March is the month of mud — not quite winter and not quite spring. For Ohio, it can bring along every weather type imaginable. As temperatures slowly moderate and winter fades, it ensures a soft surface everywhere but concrete and pavement.
We bounce from sub-freezing to 60 degrees F in a few hours and can suffer rain, snow and sunshine in the same day — all while streams and rivers invade low-lying land and roads.
Walking across a farm field results in carrying half of it adhered to your boots. Don’t get me started on the whole daylight saving thing.
March is the “between” month, struggling to find its own individuality. The waning winter lingers on the back porch while spring dawdles at the front, casually timing its entry.
March does indeed suffer an identity dilemma. “In like a lion, out like a lamb” offers only one sure bet: both of those creatures will be a muddy mess.
Prep time
It’s “make work” time for sportsmen and women. We clean and secure our hunting gear, un-tarp boats, spool fishing reels with fresh line and organize our tackle, which will within months be in shambles from our trips on the water.

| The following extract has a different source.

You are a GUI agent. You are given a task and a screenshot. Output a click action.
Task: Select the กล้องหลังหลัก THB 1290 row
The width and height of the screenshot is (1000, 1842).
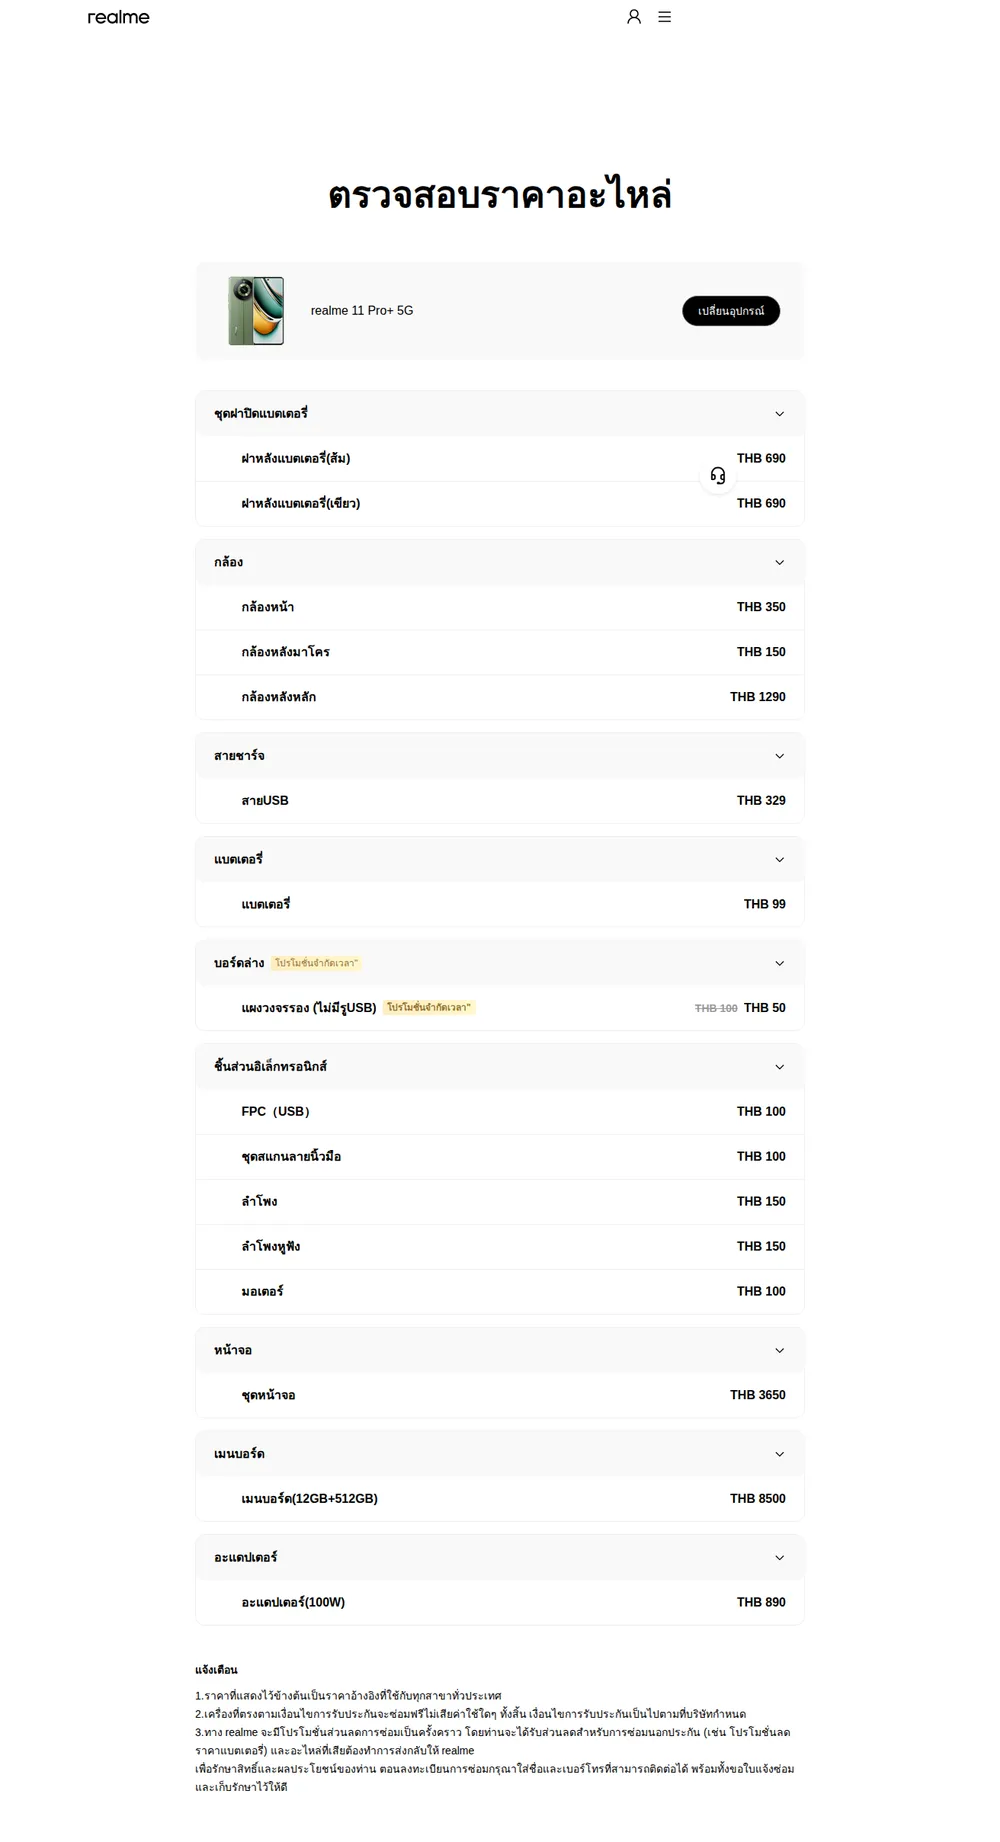pyautogui.click(x=500, y=697)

Spotting scopes and binoculars are cleaned and readied for spring’s bird migrations while trail camera photos are reviewed for hopeful hints about how our wildlife neighbors spend their time.
Farmers finish their maintenance on ground-working equipment, and they double check seed orders while the rest of us sharpen mower blades and store snow shovels.
We might attend a sports show or attend neglected club meetings while we wait for the doldrums to pass, but that fidgety restlessness persists.
And as we wait for spring to bring us running walleyes and popping morels, March continues to offer only mud. The ground, still too cool to support rapid growth, becomes saturated while its depths slowly thaw.
Late snows don’t last long, with its remnants looking like piles of dirty laundry, all being joined by gray-skied tears that create a mire of brown soup we step around and hop over. The days feel bleak and we can’t wait for the grass to green.
Promises of March
If it sounds as if I don’t like the month of March, you’d be mistaken. While I can’t avoid the mud, there are promises in the rain, the cold nights and slowly warming days that are hard for me to overlook: the crocuses waiting to greet April’s Dutchman’s breeches, Mayflowers and trillium.
That first boss turkey declaring his territory with his early morning pronouncement will soon draw me to sit with my back against a tree to watch and wait. A robin’s chirping and returning redwings swinging on marsh cattails remind me that bluebirds and warblers are on their way and that timberdoodles will again be dancing in the night sky.
The sometimes threatening rising and falling rivers signal that the vaunted Lake Erie walleye are beginning to stage along the reefs and river mouths for their historic spawning activities.
The wingbeats of returning waterfowl whisper of journeys far away from their ancestral homes and their yearning to return. The crack of thunder and fresh scent of ozone clinging to the breeze brings an assurance of lush woodlands and bountiful crops. Yes, March brings mud, impatience, a bit of boredom and an anxiousness for change…but not for all of us.
They get it. It seems that kids and dogs are impervious to the mud of March. They see it as just another welcomed change of nature’s playgrounds. Neither can pass a puddle without a good splash. The mud itself is for making pies or for tossing. Their canine friends joyfully join them, using it as an impromptu bathtub or to roll in the heavenly aromas only their noses can appreciate.
Together, they ignore the fact that they should be miserable in that quagmire — finding the joy hidden in its sticky mess — even if it means they both might have to share a shower stall before falling exhausted, side-by-side on the living room floor.
The month of March is much like those kids and dogs: It’s the “between” month, struggling to find its own individuality. Not quite winter and not quite spring, anxiously dreaming of the arrival of endless summers and autumn leaves. It labors to find its place.
Kids and dogs seem to understand this, proving it with a splashing enthusiasm as they follow the month’s slow stroll toward change. Together, they still understand how to find joy in the moment — in those things they cannot control. That, I suppose, is the true wisdom of March.
“Springtime is the land awakening. The March winds are the morning yawn.”